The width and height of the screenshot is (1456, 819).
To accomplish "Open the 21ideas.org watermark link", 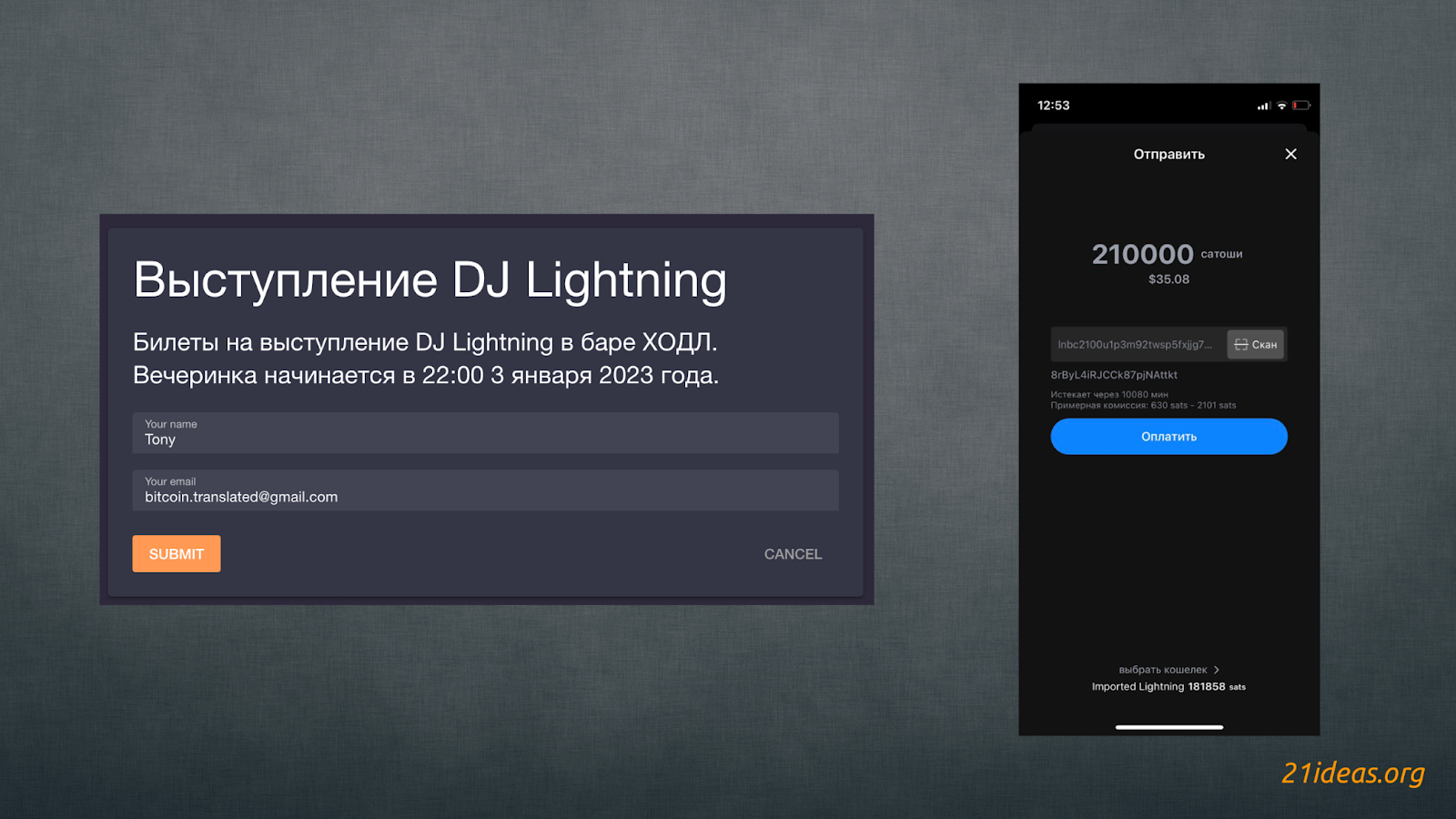I will pos(1352,773).
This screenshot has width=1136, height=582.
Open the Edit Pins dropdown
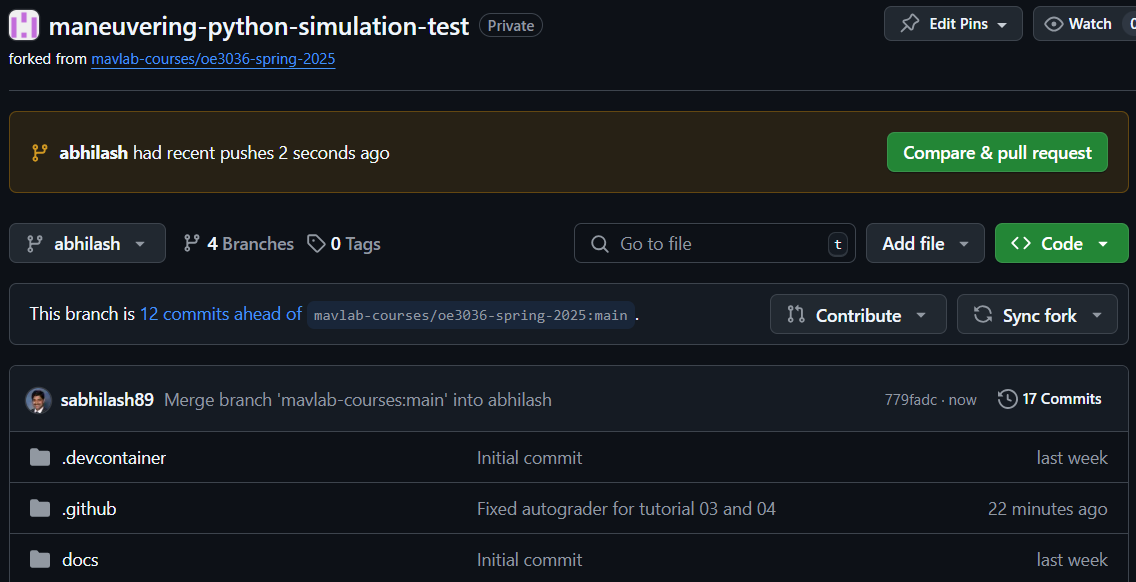[953, 24]
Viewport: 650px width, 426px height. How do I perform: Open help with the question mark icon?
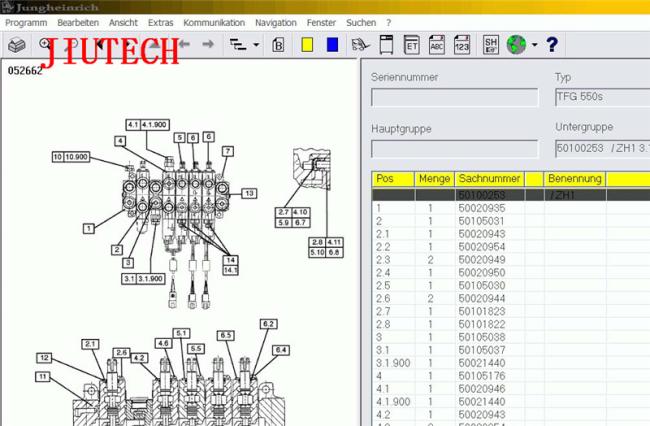tap(551, 45)
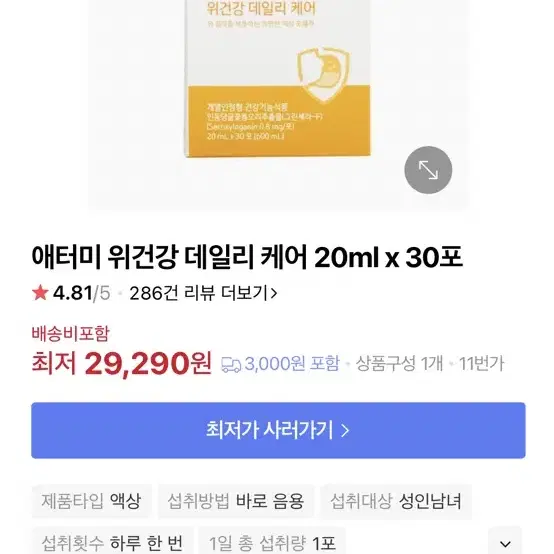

------

● Job
List each line of the records that contains the string "width".

● Response to this task
The width and height of the screenshot is (1456, 819).
This screenshot has width=1136, height=582.
Viewport: 650px width, 426px height. How do I perform: Open help with the question mark icon?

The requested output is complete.